Data shown
********************
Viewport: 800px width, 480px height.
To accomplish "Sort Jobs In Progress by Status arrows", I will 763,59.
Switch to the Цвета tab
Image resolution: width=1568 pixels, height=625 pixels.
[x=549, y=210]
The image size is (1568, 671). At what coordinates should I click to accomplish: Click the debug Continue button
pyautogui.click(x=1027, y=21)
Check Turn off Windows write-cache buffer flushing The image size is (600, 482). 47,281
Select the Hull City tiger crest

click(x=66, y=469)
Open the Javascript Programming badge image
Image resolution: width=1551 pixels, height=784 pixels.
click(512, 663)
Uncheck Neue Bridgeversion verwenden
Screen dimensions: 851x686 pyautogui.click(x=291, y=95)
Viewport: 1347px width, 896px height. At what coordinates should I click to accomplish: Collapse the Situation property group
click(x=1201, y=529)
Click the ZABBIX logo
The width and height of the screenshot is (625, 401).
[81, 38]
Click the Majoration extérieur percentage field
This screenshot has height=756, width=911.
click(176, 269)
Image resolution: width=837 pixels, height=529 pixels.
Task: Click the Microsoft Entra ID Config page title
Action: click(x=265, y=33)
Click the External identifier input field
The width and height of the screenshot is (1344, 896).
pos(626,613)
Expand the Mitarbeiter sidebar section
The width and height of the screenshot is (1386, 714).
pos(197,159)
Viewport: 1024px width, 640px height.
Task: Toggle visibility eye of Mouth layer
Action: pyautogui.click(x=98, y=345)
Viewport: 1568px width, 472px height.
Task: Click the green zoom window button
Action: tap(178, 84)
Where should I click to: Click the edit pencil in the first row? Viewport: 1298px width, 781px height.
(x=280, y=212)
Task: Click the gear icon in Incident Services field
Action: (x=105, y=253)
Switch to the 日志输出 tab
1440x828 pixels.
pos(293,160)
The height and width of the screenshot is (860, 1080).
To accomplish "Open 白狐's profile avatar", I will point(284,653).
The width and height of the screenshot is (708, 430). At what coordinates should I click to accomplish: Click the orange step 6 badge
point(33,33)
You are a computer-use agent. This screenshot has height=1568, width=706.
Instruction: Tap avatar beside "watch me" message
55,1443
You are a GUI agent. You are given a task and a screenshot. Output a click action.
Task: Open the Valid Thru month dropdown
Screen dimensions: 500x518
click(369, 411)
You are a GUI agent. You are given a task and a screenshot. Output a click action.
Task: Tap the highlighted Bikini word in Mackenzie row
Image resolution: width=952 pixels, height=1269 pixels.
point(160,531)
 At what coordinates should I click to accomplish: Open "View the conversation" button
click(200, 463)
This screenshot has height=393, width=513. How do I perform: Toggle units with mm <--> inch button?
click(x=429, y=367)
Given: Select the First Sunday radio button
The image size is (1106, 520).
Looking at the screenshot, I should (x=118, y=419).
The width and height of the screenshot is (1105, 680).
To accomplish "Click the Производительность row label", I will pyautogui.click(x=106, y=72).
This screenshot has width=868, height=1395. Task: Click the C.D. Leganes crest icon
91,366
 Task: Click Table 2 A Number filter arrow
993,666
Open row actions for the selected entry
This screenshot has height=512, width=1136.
********************
Goal
Rewrite the listing above, changing "The width and height of the screenshot is" to "The screenshot's width and height are" wherever it occurs and leaving every other word unchanged.

Solution to this task
Viewport: 800px width, 480px height.
To accomplish "Sort Jobs In Progress by Status arrows", I will 763,59.
Switch to the Цвета tab
Image resolution: width=1568 pixels, height=625 pixels.
[x=549, y=210]
The image size is (1568, 671). At what coordinates should I click to accomplish: Click the debug Continue button
pyautogui.click(x=1027, y=21)
Check Turn off Windows write-cache buffer flushing The image size is (600, 482). 47,281
Select the Hull City tiger crest

click(x=66, y=469)
Open the Javascript Programming badge image
Image resolution: width=1551 pixels, height=784 pixels.
click(512, 663)
Uncheck Neue Bridgeversion verwenden
Screen dimensions: 851x686 pyautogui.click(x=291, y=95)
Viewport: 1347px width, 896px height. At what coordinates should I click to accomplish: Collapse the Situation property group
click(x=1201, y=529)
Click the ZABBIX logo
The screenshot's width and height are (625, 401).
[81, 38]
Click the Majoration extérieur percentage field
This screenshot has height=756, width=911.
click(176, 269)
Image resolution: width=837 pixels, height=529 pixels.
Task: Click the Microsoft Entra ID Config page title
Action: click(x=265, y=33)
Click the External identifier input field
The screenshot's width and height are (1344, 896).
pos(626,613)
Expand the Mitarbeiter sidebar section
The screenshot's width and height are (1386, 714).
pos(197,159)
Viewport: 1024px width, 640px height.
Task: Toggle visibility eye of Mouth layer
Action: pyautogui.click(x=98, y=345)
Viewport: 1568px width, 472px height.
Task: Click the green zoom window button
Action: tap(178, 84)
Where should I click to: Click the edit pencil in the first row? Viewport: 1298px width, 781px height.
(x=280, y=212)
Task: Click the gear icon in Incident Services field
Action: (x=105, y=253)
Switch to the 日志输出 tab
1440x828 pixels.
pos(293,160)
The height and width of the screenshot is (860, 1080).
To accomplish "Open 白狐's profile avatar", I will point(284,653).
The screenshot's width and height are (708, 430). At what coordinates should I click to accomplish: Click the orange step 6 badge
point(33,33)
You are a computer-use agent. This screenshot has height=1568, width=706.
Instruction: Tap avatar beside "watch me" message
55,1443
You are a GUI agent. You are given a task and a screenshot. Output a click action.
Task: Open the Valid Thru month dropdown
Screen dimensions: 500x518
click(369, 411)
You are a GUI agent. You are given a task and a screenshot. Output a click action.
Task: Tap the highlighted Bikini word in Mackenzie row
Image resolution: width=952 pixels, height=1269 pixels.
point(160,531)
 At what coordinates should I click to accomplish: Open "View the conversation" button
click(200, 463)
This screenshot has height=393, width=513. How do I perform: Toggle units with mm <--> inch button?
click(x=429, y=367)
Given: Select the First Sunday radio button
The image size is (1106, 520).
Looking at the screenshot, I should (x=118, y=419).
The screenshot's width and height are (1105, 680).
To accomplish "Click the Производительность row label", I will pyautogui.click(x=106, y=72).
This screenshot has width=868, height=1395. Task: Click the C.D. Leganes crest icon
91,366
 Task: Click Table 2 A Number filter arrow
993,666
Open row actions for the selected entry
This screenshot has height=512, width=1136.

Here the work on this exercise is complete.